Dr Jim Green, of Friends of the Earth Australia, told The Straits Times: ‘There are serious, unanswered questions as to the safety standards applied in Indonesia’s nuclear industry, which is currently centred around the operation of a sizeable research reactor.’
Greenpeace campaigner Jan Vande Putte said countries like Indonesia and Vietnam lack the necessary industrial and technological base of existing nuclear states.
‘If newcomers want to join the nuclear club, there is a risk that they will be almost entirely dependent on foreign expertise and the state itself will have an almost non-existent capacity to control the industry,’ he told The Straits Times.
Vietnam and Indonesia would also face the tricky problem of nuclear waste disposal - an issue that continues to dog even more advanced South Korea, Japan and Taiwan.
A key worry about nuclear power is proliferation.
Last month, International Atomic Energy Agency chief Mohamed El-Baradei said countries would be tempted to develop nuclear bombs.
Between 20 and 30 countries have the capacity to develop nuclear weapons fairly quickly, he told a Vienna conference.

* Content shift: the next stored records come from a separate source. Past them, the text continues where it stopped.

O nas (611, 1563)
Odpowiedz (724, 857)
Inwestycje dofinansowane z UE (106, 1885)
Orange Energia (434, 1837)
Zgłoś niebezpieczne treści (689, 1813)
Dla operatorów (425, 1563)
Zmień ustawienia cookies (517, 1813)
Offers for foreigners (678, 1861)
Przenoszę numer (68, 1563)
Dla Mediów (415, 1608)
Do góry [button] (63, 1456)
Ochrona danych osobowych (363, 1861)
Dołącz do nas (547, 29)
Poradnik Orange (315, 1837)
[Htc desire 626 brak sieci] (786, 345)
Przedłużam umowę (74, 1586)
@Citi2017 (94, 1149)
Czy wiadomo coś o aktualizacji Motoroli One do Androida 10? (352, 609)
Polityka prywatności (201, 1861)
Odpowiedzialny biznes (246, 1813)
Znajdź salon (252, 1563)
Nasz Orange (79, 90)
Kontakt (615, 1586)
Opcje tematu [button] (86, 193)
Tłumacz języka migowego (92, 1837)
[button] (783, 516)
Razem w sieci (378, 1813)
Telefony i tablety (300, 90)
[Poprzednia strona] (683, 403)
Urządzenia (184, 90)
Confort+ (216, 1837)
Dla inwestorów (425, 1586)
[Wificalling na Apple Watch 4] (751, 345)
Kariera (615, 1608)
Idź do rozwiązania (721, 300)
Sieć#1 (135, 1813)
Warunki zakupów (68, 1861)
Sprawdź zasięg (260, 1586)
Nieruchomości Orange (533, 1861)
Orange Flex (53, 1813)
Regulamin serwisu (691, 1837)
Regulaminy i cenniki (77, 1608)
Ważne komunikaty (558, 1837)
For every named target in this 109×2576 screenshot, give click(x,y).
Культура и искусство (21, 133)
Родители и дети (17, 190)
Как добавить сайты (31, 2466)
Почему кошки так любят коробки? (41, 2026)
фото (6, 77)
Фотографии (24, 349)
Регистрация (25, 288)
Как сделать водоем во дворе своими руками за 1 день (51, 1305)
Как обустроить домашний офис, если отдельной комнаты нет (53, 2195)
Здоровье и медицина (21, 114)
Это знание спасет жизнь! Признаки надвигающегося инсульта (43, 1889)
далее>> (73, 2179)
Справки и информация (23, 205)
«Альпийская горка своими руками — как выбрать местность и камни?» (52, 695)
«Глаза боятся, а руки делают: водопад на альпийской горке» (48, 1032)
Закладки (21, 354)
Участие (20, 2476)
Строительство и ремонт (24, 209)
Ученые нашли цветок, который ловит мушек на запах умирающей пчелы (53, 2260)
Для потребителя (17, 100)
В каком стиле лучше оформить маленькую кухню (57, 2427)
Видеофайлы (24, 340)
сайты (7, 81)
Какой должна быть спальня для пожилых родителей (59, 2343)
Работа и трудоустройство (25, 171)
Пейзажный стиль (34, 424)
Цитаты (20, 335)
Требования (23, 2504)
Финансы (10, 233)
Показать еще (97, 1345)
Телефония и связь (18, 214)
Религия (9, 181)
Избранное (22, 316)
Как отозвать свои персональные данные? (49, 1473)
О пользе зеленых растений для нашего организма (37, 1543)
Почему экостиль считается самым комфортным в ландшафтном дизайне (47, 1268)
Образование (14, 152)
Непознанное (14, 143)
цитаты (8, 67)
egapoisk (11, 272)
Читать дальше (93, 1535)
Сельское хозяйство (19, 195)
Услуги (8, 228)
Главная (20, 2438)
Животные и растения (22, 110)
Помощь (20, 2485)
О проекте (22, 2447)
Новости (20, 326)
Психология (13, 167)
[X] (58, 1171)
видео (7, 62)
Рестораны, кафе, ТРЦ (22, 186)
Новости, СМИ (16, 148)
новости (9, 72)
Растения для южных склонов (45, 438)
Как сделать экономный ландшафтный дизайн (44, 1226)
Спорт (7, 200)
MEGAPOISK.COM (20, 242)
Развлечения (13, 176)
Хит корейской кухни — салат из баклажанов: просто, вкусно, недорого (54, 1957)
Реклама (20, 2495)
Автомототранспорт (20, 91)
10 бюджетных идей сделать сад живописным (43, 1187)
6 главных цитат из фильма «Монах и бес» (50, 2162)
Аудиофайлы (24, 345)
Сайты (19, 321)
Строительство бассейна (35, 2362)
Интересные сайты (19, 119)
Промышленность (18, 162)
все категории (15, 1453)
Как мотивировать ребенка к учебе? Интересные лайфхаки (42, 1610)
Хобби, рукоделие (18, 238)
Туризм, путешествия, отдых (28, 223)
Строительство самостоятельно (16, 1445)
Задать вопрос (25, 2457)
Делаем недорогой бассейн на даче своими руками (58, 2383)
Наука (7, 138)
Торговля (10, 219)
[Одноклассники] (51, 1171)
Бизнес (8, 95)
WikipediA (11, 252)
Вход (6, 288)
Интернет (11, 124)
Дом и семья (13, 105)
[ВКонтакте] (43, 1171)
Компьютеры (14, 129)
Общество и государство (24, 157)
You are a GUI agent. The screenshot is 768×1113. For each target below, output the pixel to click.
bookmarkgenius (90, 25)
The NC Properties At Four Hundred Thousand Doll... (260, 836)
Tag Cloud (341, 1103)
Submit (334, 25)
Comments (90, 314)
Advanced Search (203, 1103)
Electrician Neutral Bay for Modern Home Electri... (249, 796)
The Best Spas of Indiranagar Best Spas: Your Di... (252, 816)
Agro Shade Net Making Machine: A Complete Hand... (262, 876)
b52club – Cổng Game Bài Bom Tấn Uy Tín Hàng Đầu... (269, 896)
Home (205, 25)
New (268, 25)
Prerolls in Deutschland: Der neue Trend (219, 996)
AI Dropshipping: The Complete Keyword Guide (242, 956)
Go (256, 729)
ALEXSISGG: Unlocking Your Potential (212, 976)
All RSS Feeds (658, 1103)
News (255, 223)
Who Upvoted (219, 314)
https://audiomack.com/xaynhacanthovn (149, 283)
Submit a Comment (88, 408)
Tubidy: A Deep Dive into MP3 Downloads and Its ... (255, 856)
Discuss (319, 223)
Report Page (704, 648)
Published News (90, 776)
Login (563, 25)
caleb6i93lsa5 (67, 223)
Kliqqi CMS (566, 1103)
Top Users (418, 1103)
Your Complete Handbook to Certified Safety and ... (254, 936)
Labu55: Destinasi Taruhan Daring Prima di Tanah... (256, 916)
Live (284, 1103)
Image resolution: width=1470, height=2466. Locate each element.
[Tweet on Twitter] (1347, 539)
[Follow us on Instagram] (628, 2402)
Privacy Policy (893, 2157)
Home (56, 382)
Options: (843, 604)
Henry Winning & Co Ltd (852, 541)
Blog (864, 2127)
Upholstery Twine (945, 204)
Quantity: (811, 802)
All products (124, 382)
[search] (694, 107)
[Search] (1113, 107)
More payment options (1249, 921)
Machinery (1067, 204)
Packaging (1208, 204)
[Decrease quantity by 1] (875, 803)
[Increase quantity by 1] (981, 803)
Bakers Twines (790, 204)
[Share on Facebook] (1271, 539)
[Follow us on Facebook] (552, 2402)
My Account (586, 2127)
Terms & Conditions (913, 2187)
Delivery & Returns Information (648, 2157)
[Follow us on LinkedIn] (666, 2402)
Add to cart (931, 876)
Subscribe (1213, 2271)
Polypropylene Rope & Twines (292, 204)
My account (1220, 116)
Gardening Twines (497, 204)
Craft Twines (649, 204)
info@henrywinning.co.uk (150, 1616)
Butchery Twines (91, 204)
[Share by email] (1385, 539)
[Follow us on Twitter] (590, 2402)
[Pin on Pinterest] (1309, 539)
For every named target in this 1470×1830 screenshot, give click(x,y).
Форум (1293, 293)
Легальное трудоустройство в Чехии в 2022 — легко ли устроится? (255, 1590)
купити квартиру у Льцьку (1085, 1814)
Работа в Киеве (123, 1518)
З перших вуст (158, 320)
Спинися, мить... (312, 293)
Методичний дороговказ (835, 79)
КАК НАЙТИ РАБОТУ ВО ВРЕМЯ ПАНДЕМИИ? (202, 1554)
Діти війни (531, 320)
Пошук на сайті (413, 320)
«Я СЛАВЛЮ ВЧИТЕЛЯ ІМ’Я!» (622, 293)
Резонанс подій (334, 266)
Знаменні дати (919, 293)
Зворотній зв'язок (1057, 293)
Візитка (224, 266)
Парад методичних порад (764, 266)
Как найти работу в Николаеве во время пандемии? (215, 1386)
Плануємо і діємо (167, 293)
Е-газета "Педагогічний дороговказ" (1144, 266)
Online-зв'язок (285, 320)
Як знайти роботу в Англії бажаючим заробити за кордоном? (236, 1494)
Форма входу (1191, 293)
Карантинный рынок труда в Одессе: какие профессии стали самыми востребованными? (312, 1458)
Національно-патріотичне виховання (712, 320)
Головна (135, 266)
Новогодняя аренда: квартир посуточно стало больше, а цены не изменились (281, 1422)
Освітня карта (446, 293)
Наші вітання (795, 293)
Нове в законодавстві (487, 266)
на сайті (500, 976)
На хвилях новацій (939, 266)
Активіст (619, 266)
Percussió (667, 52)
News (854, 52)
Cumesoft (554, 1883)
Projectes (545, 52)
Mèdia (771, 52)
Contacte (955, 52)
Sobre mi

In the restive Middle East, six Arab countries - Algeria, Egypt, Morocco, Saudi Arabia, Tunisia and the United Arab Emirates - have announced plans to go nuclear.
Analysts say the move could be a ’security hedge’ against Iran’s illicit nuclear programme - a situation which finds an Asian parallel in North Korea.
Speaking against nuclear power, former US vice-president and now green evangelist Al Gore said that proliferation risks were the most significant bugbear of the nuclear industry next to heavy investment costs and long construction times.
While the proliferation scenario sounds alarming, not all experts buy the idea.
Ultimately, they say, the decision to develop nuclear weapons is a political one.
Said Areva’s Professor Barre: ‘Proliferation is 99.9 per cent political. Countries develop nuclear weapons for status, security or competition.’